» **Work instruction**
From the first entry to the last, copy the material exactly as it stands.

=-=-=

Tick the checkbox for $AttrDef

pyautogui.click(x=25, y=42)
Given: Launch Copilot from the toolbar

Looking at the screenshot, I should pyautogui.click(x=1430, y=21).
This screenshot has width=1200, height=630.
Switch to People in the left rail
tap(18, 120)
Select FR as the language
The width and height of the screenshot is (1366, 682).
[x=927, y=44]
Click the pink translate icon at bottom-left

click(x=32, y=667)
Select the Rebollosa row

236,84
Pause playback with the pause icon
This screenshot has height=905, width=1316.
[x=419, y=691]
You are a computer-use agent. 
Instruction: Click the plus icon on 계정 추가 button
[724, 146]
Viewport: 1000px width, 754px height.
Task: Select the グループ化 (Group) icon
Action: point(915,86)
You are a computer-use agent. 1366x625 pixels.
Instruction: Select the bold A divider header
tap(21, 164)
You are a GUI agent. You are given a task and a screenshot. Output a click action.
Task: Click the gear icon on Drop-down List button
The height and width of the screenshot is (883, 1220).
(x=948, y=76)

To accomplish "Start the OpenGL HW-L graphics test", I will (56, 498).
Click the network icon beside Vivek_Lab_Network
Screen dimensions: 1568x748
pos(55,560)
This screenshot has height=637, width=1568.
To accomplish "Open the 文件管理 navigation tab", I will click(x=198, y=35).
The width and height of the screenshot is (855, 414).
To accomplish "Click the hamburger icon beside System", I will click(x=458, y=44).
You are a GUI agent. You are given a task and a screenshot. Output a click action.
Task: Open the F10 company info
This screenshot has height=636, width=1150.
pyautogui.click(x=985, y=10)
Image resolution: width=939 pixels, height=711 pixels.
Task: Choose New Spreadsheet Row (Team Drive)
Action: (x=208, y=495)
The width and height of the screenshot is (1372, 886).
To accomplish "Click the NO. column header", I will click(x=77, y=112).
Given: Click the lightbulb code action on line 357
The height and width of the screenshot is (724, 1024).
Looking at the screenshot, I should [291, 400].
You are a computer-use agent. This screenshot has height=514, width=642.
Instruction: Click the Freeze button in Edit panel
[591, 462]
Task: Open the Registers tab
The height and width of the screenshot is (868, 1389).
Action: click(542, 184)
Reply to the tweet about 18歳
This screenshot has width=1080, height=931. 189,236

=-=-=

» **Reply**
Tick the checkbox for $AttrDef

pyautogui.click(x=25, y=42)
Given: Launch Copilot from the toolbar

Looking at the screenshot, I should pyautogui.click(x=1430, y=21).
This screenshot has width=1200, height=630.
Switch to People in the left rail
tap(18, 120)
Select FR as the language
The width and height of the screenshot is (1366, 682).
[x=927, y=44]
Click the pink translate icon at bottom-left

click(x=32, y=667)
Select the Rebollosa row

236,84
Pause playback with the pause icon
This screenshot has height=905, width=1316.
[x=419, y=691]
You are a computer-use agent. 
Instruction: Click the plus icon on 계정 추가 button
[724, 146]
Viewport: 1000px width, 754px height.
Task: Select the グループ化 (Group) icon
Action: point(915,86)
You are a computer-use agent. 1366x625 pixels.
Instruction: Select the bold A divider header
tap(21, 164)
You are a GUI agent. You are given a task and a screenshot. Output a click action.
Task: Click the gear icon on Drop-down List button
The height and width of the screenshot is (883, 1220).
(x=948, y=76)

To accomplish "Start the OpenGL HW-L graphics test", I will (56, 498).
Click the network icon beside Vivek_Lab_Network
Screen dimensions: 1568x748
pos(55,560)
This screenshot has height=637, width=1568.
To accomplish "Open the 文件管理 navigation tab", I will click(x=198, y=35).
The width and height of the screenshot is (855, 414).
To accomplish "Click the hamburger icon beside System", I will click(x=458, y=44).
You are a GUI agent. You are given a task and a screenshot. Output a click action.
Task: Open the F10 company info
This screenshot has height=636, width=1150.
pyautogui.click(x=985, y=10)
Image resolution: width=939 pixels, height=711 pixels.
Task: Choose New Spreadsheet Row (Team Drive)
Action: (x=208, y=495)
The width and height of the screenshot is (1372, 886).
To accomplish "Click the NO. column header", I will click(x=77, y=112).
Given: Click the lightbulb code action on line 357
The height and width of the screenshot is (724, 1024).
Looking at the screenshot, I should [291, 400].
You are a computer-use agent. This screenshot has height=514, width=642.
Instruction: Click the Freeze button in Edit panel
[591, 462]
Task: Open the Registers tab
The height and width of the screenshot is (868, 1389).
Action: click(542, 184)
Reply to the tweet about 18歳
This screenshot has width=1080, height=931. 189,236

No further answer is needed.